WHAT THIS TASK INVOLVES :: Whenever the word "computer" turns up in a line of the data below, copy that line.

### PROVIDED MATERIAL

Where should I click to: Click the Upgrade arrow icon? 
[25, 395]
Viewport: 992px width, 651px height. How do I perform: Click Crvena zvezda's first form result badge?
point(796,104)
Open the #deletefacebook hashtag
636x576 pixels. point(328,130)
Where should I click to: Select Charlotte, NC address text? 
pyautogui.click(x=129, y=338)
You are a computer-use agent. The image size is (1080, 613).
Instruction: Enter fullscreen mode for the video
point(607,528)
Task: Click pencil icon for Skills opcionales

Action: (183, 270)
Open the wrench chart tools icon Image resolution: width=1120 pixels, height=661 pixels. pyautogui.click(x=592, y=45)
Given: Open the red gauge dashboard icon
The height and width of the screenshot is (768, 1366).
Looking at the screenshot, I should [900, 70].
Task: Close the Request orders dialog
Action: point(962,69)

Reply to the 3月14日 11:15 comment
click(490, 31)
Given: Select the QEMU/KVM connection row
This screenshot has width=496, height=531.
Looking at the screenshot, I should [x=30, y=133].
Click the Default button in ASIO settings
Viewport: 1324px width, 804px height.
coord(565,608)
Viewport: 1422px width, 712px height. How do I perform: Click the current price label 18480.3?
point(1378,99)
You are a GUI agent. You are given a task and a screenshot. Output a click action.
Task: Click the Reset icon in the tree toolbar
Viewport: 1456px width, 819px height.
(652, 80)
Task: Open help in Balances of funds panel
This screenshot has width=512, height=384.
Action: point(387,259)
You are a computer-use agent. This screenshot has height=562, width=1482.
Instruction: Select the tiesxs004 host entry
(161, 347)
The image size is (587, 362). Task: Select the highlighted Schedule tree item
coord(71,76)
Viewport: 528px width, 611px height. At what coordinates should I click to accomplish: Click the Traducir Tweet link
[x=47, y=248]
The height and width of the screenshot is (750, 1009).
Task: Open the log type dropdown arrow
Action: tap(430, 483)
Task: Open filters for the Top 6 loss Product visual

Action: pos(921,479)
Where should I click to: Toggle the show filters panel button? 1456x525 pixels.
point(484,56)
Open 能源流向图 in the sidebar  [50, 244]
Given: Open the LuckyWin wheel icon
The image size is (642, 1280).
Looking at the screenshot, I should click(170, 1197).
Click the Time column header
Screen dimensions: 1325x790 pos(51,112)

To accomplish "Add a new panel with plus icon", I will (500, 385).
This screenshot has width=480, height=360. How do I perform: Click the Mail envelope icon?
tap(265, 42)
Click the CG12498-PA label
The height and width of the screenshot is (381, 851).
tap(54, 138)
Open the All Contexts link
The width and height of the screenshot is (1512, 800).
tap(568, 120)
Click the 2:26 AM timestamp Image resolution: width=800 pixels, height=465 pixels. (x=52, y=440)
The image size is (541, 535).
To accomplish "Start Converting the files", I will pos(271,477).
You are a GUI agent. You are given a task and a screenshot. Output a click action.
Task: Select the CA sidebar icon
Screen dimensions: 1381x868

######

ANSWER SPACE ::
You are a computer-use agent. The image size is (1080, 613).
You are a computer-use agent. This screenshot has height=562, width=1482.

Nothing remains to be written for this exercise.